Alors grand merci, la femme au piano est belle, je m'en vais explorer le reste de son œuvre, visionner la vidéo de Gérard (merci).
Un beso, grisaille aujourd'hui....pas de conversation au soleil:-)
@ Gérard : Merci beaucoup pour le lien vers cet excellent reportage, Gérard, je vais l'ajouter en bas de note.
@ Dominique : Un billet qui manque d'illustrations, désolée, la Sabam étant terriblement stricte pour protéger la succession des artistes jusque 70 ans après leur mort. (Même la presse écrite se plaint des restrictions.)
@ Colo : Heureuse de te le faire découvrir, le plaisir des couleurs dans la grisaille. (Nadal-Federer, la finale avant la finale, belle bataille...)
je viens de réaliser qu'il y a cette expo au musée des beaux-arts, je vais donc aller découvrir ce fauve belge - dont je ne connais finalement que le nom
@ Niki : Je te souhaite une bonne visite, Niki.
L'affiche à elle seule donne déjà une irrésistible envie d'aller voir l'expo. Je me suis contentée du reportage qui est très intéressant, sur ce peintre que je ne connaissais pas du tout.
@ Aifelle : Je m'arrêtais toujours devant "La femme au piano" en visitant la collection permanente du Musée d'Art moderne. Son fils, Fernand Schirren, était musicien et a travaillé avec Maurice Béjart.
jolie expo, avec un goût de "trop peu" :)
@ Niki : Tout à fait d'accord, une rétrospective serait bienvenue.

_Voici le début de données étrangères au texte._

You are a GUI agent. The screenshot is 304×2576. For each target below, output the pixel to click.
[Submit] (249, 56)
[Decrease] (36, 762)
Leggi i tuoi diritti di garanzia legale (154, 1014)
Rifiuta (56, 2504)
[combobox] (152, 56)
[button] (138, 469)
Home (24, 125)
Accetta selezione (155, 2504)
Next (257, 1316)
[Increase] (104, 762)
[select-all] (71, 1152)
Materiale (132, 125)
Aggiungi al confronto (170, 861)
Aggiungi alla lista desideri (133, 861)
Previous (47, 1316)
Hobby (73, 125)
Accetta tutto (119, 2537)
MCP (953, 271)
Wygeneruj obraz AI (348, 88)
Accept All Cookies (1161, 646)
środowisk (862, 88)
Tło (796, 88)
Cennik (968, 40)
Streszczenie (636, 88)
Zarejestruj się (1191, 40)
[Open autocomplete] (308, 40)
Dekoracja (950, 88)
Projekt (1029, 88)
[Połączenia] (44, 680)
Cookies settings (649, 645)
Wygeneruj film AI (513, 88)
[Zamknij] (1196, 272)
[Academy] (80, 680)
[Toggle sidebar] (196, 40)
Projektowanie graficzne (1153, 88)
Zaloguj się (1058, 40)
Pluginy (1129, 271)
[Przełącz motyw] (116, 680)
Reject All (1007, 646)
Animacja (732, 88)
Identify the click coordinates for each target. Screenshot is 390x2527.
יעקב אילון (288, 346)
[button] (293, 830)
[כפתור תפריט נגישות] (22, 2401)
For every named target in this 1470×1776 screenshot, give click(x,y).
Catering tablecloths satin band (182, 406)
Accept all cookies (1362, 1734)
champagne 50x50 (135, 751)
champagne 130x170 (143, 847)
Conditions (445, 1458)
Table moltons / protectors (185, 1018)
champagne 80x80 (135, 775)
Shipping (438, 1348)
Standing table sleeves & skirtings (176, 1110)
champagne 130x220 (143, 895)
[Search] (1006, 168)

Déjà que je rêvais de Bruxelles.
Maintenant, je rêve BEAUCOUP de Bruxelles.
@ Lali : Si ce rêve devient un jour réalité, ne pas hésiter à me l'annoncer, Lali. Depuis hier, Bruxelles est sous la neige. Bon week-end.
J'ai mis un lien vers ton article sur Ferdinand Schirren, un artiste belge que j'ai découvert grâce à toi. Merci Tania et bon week-end.
@ Un petit Belge : Merci à toi. Demain un billet sur une autre expo, très différente.
Je vais m empresser d aller voir cette expo avant la fin. J'ai 3 reproductions inédites de cet artiste chez moi, donc j adore. J'ai vu des originaux via une collection privée. Effectivement, son fils est un percussionniste célèbre, il a d'ailleurs composé la musique d un ballet de Béjart. Une famille d artiste. J'ai appris la création de cette expo via l'émission 5O degrés nord.
@ Marika : Bienvenue, Marika. Nul doute que cette exposition vous parlera, je vous souhaite une bonne visite.